В докладе С.Ю. Лепехова (Улан-Удэ) сравнивались ценности буддийской цивилизации и идеалы рациональности в современной науке. Отмечая, что наука и идеалы рациональности рассматриваются в концепции "открытого общества" К. Поппера в качестве основ современной западной цивилизации и гарантов демократического развития, докладчик указывает на то, что они также не были чужды и буддистам. В докладе, в частности, проводится сравнительный анализ достижений буддийской и западной логики.
В докладе В.Г. Лысенко (Москва) обсуждалась возможность анализа буддийского атомизма в свете современных понятий "возникающие свойства" и "квалия" и сделан вывод о том, что указанные понятия могут на законных основаниях стать элементами нашего метаязыка применительно к буддизму.
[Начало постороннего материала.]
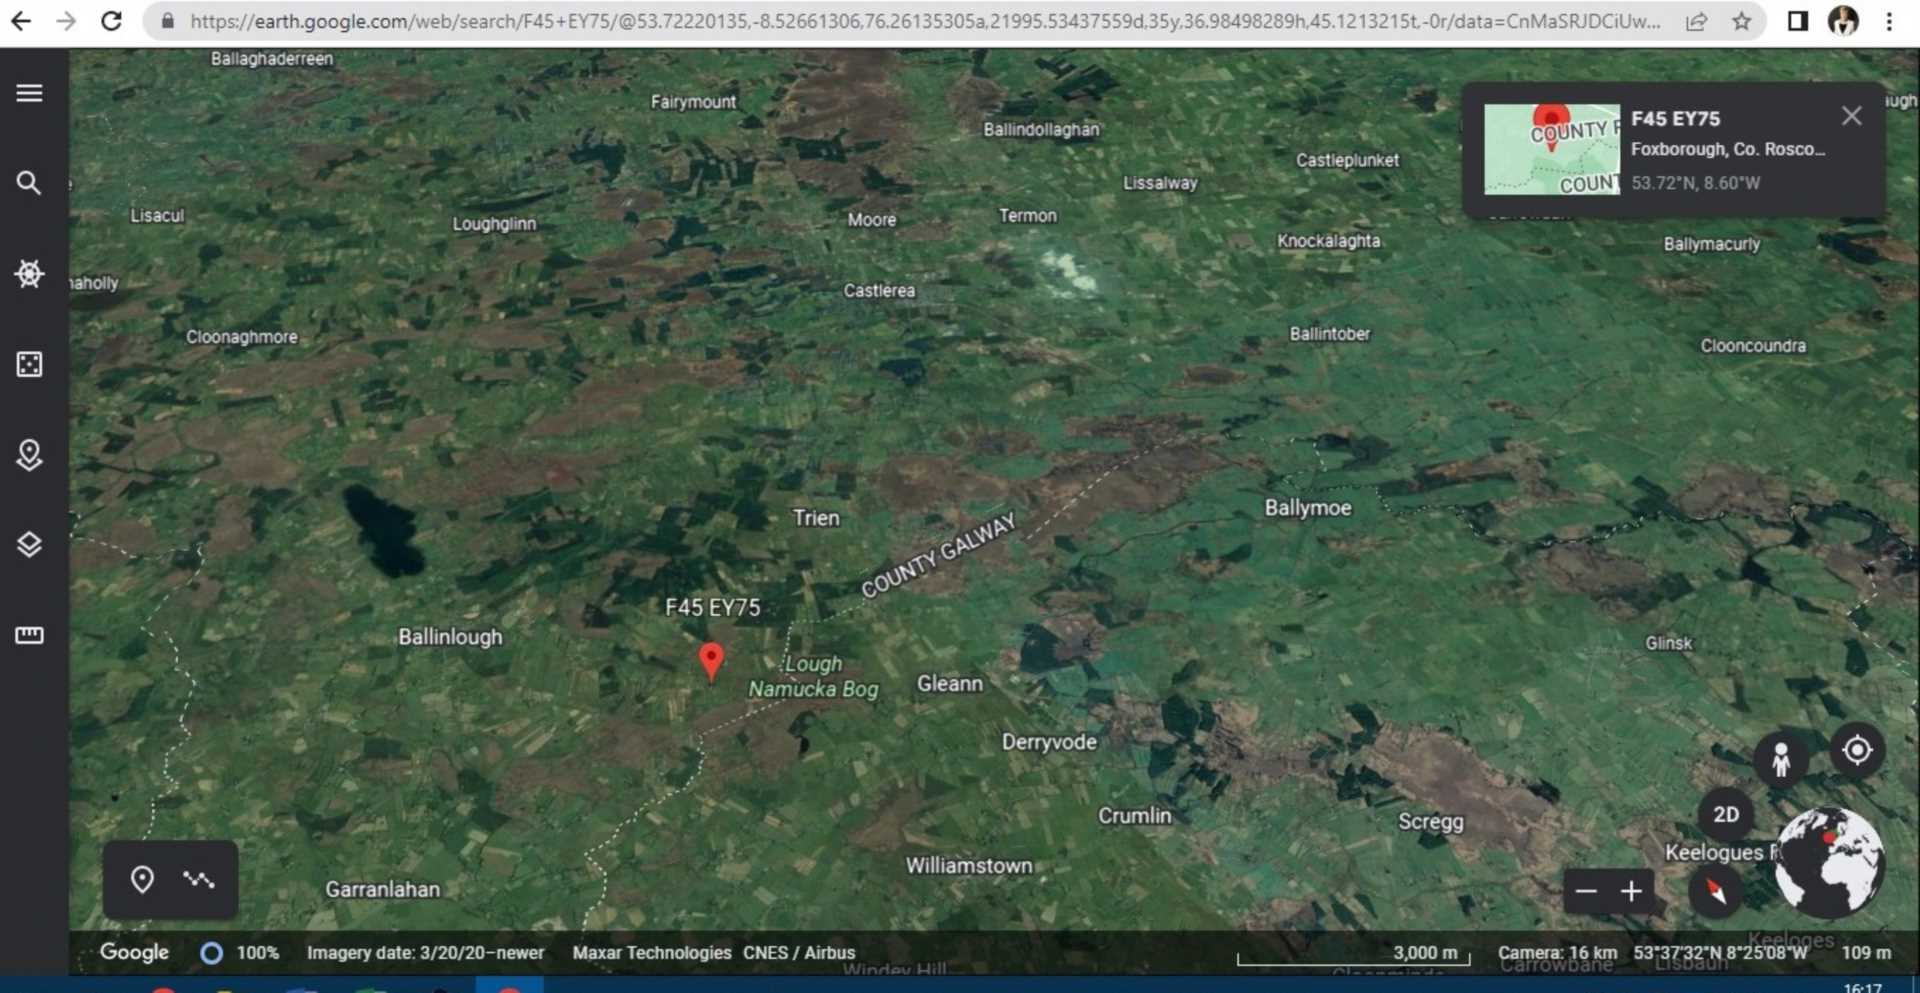
Task: Reset orientation with the compass
Action: coord(1715,890)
Разумеется, они наполнятся несколько иными смыслами, но это послужит только их обогащению, считает докладчик, благодаря их применению мы сможем увидеть в этой
инокультурной традиции аспекты, представляющие интерес и в перспективе наших современных поисков.
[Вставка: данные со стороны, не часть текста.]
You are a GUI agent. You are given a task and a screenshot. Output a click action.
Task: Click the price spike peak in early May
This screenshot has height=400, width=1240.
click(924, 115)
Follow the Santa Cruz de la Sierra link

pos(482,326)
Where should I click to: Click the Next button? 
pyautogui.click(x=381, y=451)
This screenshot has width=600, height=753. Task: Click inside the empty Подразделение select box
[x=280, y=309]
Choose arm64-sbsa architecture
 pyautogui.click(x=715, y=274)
В докладе О. Лхагва, Ц. Сайнсанаа, Л. Эрдэнчимэг (все - Улан-Батор) "Физика и восточная философия" ставился вопрос о том, что концепции и прогресс квантовой физики и синергетики позволяют выяснить научную основу мистической философии Востока и буддизма. Под влиянием революционных идей квантовой физики классическая парадигма науки претерпела существенное изменение в соответствии с признанием природы неразделимости любых, не только микроскопических, но и макроскопических, систем, включая Вселенную. Развитие специальной и общей теорий относительности установило взаимопревращаемость пространства и времени, а также массы и энергии, которая заложила начало пониманию мысли, что состояние просветления сводится к абсолютной точке без протяженности, или же наступает абсолютное настоящее. В свете синергетики целостность системы, обусловливаемая хаотичностью, также находится в общем согласии с идеей буддистов, согласно которой "исчезают разграничения между телом и сознанием, субъектом и объектом... каждая вещь связана с остальными вещами... не только в пространственном, но и во временном отношении".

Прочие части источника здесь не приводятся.